The Food at the Emmys is the Culinary Equivalent of a Roman Orgy

Illustration for article titled The Food at the Emmys is the Culinary Equivalent of a Roman Orgy

It's awards season again,* and that means it's time for Hollywood to get its extravagance on.


With last night's VMA's and tonight's Emmy's, the endless cycle begins anew. Someone will wear a dress people won't be able to stop talking about (the conversation surrounding which will sound to me like Charlie Brown's parents because I have the fashion sense of a concussed armadillo), Beyonce will probably do something awesome, someone will/will not win an award they did/did not deserve and everyone will freak out, someone will get given a statue more due to sentimentality than actual performance, and whoever is hosting this thing will make at least a few dumb and/or offensive jokes.**

All of this will be set against a backdrop of opulence that would make Nero weep with envy, but perhaps nowhere is this more evident than with the food available at the after-party. I can't decide whether to laugh at what the guests at the Emmy's are going to eat or to whimper in sad, impotent envy (final verdict: both at the same time).

Let's have a look, shall we?

To start is a grilled peach and heirloom tomato salad with Little Gem lettuce, candy striped figs, burrata, honey Vidalia onions, peppermint, basil, toasted Marcona almonds and fleur de sel.

I'm assuming that all tastes pretty good together, even if the ingredients list looks like salad mad libs. Peppermint and figs and sea salt?
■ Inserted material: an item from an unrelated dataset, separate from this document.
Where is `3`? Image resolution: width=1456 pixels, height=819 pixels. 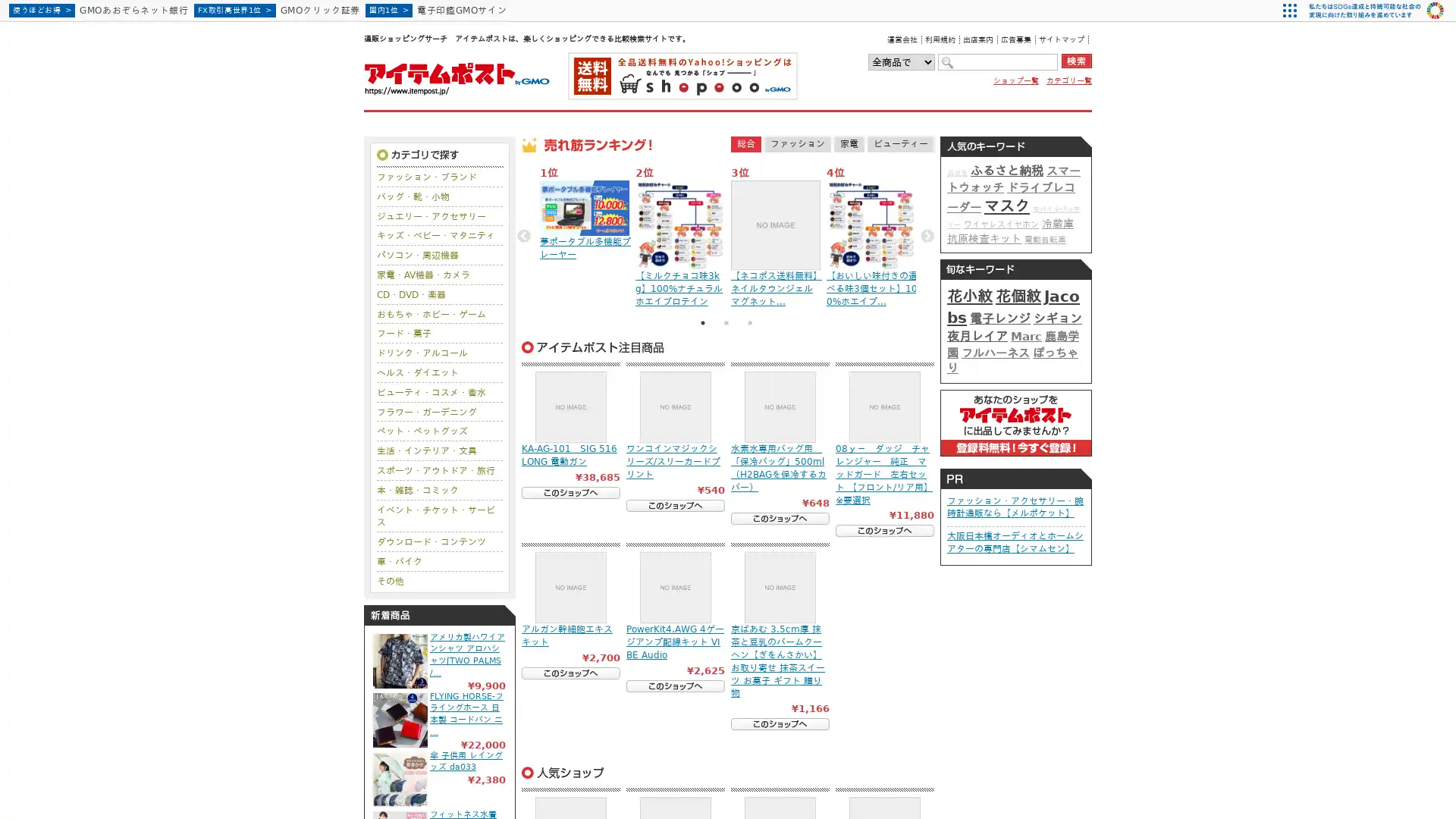 3 is located at coordinates (749, 322).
That sounds more like something that should be bubbling in a Shakespearean cauldron than an appetizer.

The main course will be a filet of beef, Witches Finger, Cotton Candy grapes and faux bone marrow made from a hollowed out potato filled with creamy potato puree, zephyr squash, caramelized cippolini and crisp lacinato kale.


Hold on, I can't concentrate on reading this over the sound of thousands of hipsters reaching simultaneous orgasm.
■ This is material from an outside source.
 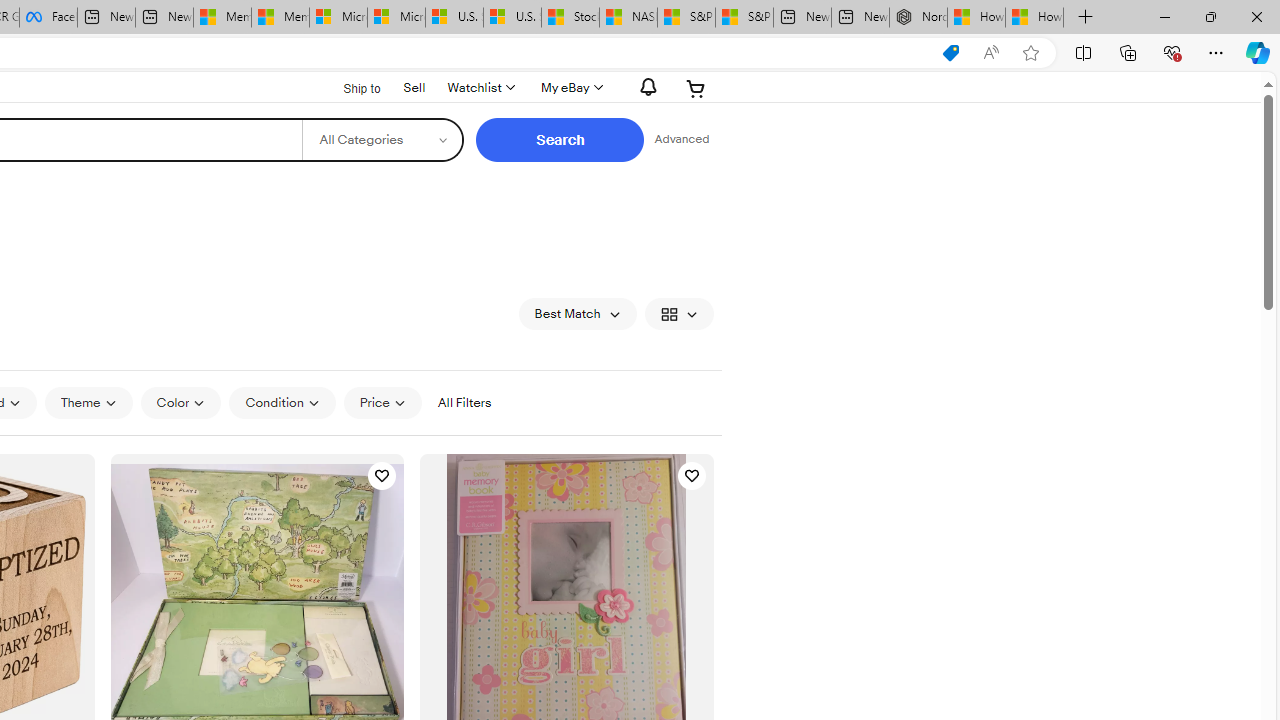 What do you see at coordinates (382, 139) in the screenshot?
I see `'Select a category for search'` at bounding box center [382, 139].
For dessert, pastry chef Carlos Enriquez wanted something nostalgic, so he created his version of chocolate s'mores with Alunga whipped ganache, torched marshmallow fluff, graham cracker crumble and Inaya chocolate-dipped Pop Rocks. Cellar Door Chocolates, from Louisville, Ky., will also provide a selection of chocolates.


Q: Which film and television stars are going to actually eat this dessert, while the rest run in terror from the calorie count?

A: The awesome ones.

By the way, if you were curious as to just how much food is required to feed a Hollywood after-party involving 4,000 people, here you go:

So what does it take to feed a room full of the biggest stars on TV? 205 cooks, 45 bartenders, 1,500 pounds of filet mignon, 3,800 potatoes, 500 pounds of heirloom tomatoes, 3,800 champagne flutes, 5,000 wine glasses, 5,940 bottles of wine and more.


Well then.

* Or so Rebecca is frantically shouting at me. I haven't watched an awards show since Return of the King basically swept the Oscars and I nearly threw my TV out of my fifth-floor dorm-room window to the warbling, aimless soundtrack of Annie Lennox in rapid descent.


** Wait, it's Seth Meyers? Then I look forward watching the show's producers defang my favorite SNL cast member of the last 20 years not named Amy Poehler.

Image via Getty.


Bears for President

What is Witches Finger?

Also, who likes Seth Meyers that much?